What do we want to achieve?

We want to protect our REST endpoints using Basic Authentication and authenticate the requests against our users directory (LDAP). We also want to manage the privileges centrally, through the ORDS Roles and Privileges (https://oracle-base.com/articles/misc/oracle-rest-data-services-ords-aut...), so no matter if ORDS runs on Oracle WebLogic or Apache Tomcat, it should behave the same and give access to the same resources.

Setup

You should have the following installed:

  • ORDS version >=18.1.1
  • Tomcat >=8.0.0
  • JDK 7 or higher

For me, a great guide to get started quickly is this one for running ORDS in Docker, written by Tim Hall.

First try

In the beginning the problem seems pretty straightforward. We'll try to authenticate using Tomcat Users, following this guide: https://oracle-base.com/articles/misc/oracle-rest-data-services-ords-aut.... First, create tomcat-users.xml in "$CATALINA_BASE/conf/tomcat-users.xml" :

<?xml version="1.0" encoding="UTF-8"?>
        <tomcat-users xmlns="http://tomcat.apache.org/xml"
                      xmlns:xsi="http://www.w3.org/2001/XMLSchema-instance"
                      xsi:schemaLocation="http://tomcat.apache.org/xml tomcat-users.xsd"
                      version="1.0">
      
          <role rolename="ords-rest-access"/>
          <user username="tomcat" password="tomcat" roles="ords-rest-access"/>
        </tomcat-users>

Next, configure the realm, let's define it in the "$CATALINA_BASE/conf/server.xml" . For more information, see https://tomcat.apache.org/tomcat-9.0-doc/realm-howto.html#Configuring_a_...
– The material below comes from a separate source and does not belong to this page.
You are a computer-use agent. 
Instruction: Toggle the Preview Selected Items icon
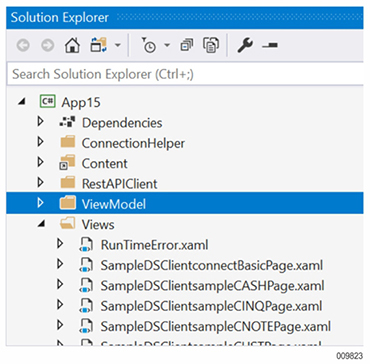tap(270, 46)
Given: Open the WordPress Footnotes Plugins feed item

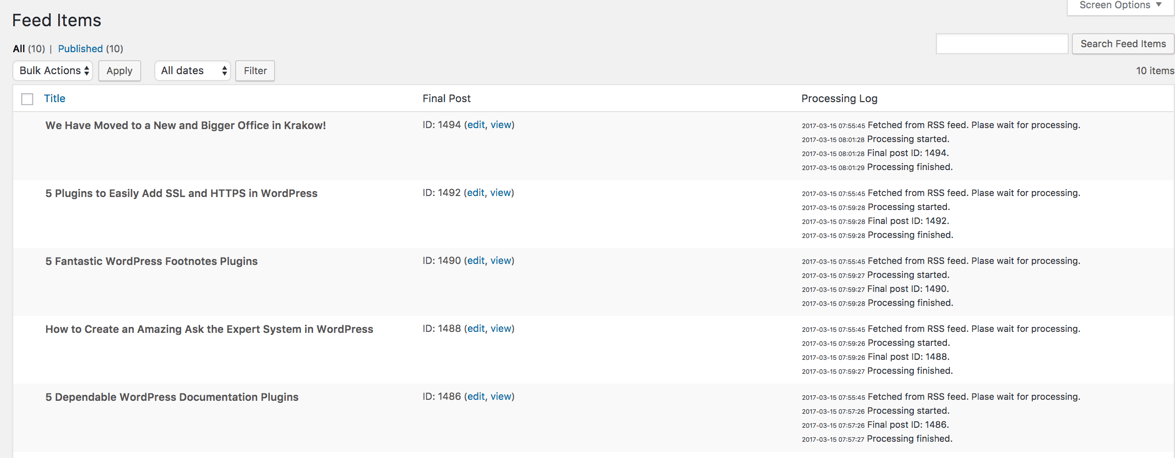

        <Resource name="UserDatabase" auth="Container"
        type="org.apache.catalina.UserDatabase"
        description="User database that can be updated and saved"
        factory="org.apache.catalina.users.MemoryUserDatabaseFactory"
        pathname="conf/tomcat-users.xml" />
        ...
    <Realm className="org.apache.catalina.realm.UserDatabaseRealm"
    resourceName="UserDatabase"/>

We'll also define and secure an endpoint. It will print for us all the CGI variables and will be accessible only for members of group "ords-rest-access".

 BEGIN
     <!--define endpoint-->
  ORDS.DEFINE_MODULE(
    p_module_name    => 'api.v1',
    p_base_path      => '/api/v1/',
    p_items_per_page =>  25,
    p_status         => 'PUBLISHED',
    p_comments       => NULL);  
        ORDS.ENABLE_SCHEMA(
            p_enabled             => TRUE,
            p_schema              => 'ORDSEXAMPLE',
            p_url_mapping_type    => 'BASE_PATH',
            p_url_mapping_pattern => 'test',
            p_auto_rest_auth      => FALSE);    
      
        ORDS.DEFINE_TEMPLATE(
            p_module_name    => 'api.v1',
            p_pattern        => 'test_endpoint',
            p_priority       => 0,
            p_etag_type      => 'HASH',
            p_etag_query     => NULL,
            p_comments       => NULL);
        ORDS.DEFINE_HANDLER(
            p_module_name    => 'api.v1',
            p_pattern        => 'test_endpoint',
            p_method         => 'GET',
            p_source_type    => 'plsql/block',
            p_items_per_page =>  5,
            p_mimes_allowed  => '',
            p_comments       => NULL,
            p_source         =>
      'BEGIN
      owa_util.print_cgi_env;
      END;'
            );
     <!--define security-->

        DECLARE
        l_roles     OWA.VC_ARR;
        l_modules   OWA.VC_ARR;
        l_patterns  OWA.VC_ARR;
 
        ORDS.CREATE_ROLE(p_role_name  => 'ords-rest-access');
        l_roles(1)   := 'ords-rest-access';
        l_patterns(1):= '/api/v1/test_endpoint';
        ORDS.DEFINE_PRIVILEGE(
            p_privilege_name => 'test_privilege',
            p_roles          => l_roles,
            p_patterns       => l_patterns,
            p_modules        => l_modules,
            p_label          => '',
            p_description    => '',
            p_comments       => NULL);      
     
        COMMIT;
      
      END;

 

With this basic setup we test it and see if it works:

curl -u tomcat:tomcat http://localhost:8080/ords/test/api/v1/test_endpoint

First results

Wow, it works! We authenticate with Tomcat user and his role is passed to ORDS and checked against the one defined in the endpoint security constraint. That was easy!

 

Second try

Authenticating with Tomcat users is a nice training scenario, but what if we want to do something more based on a real production setup like a JNDI realm to do the same thing?  Just substitute the UserDatabaseRealm with JNDIRealm, provide necessary parameters and everything should be fine. So let's do just that. It would look something like this:

<Realm   className="org.apache.catalina.realm.JNDIRealm"
        connectionURL="ldap://localhost:389"
        userBase="ou=people,dc=mycompany,dc=com"
        userSearch="(mail={0})"
        userRoleName="memberOf"
        roleBase="ou=groups,dc=mycompany,dc=com"
        roleName="cn"
        roleSearch="(uniqueMember={0})"
/>

Doesn't seem too much different, does it?

Second results

Restart Catalina, send the request to the same endpoint, but this time authenticate with your LDAP user and...well, now you broke it. Just great.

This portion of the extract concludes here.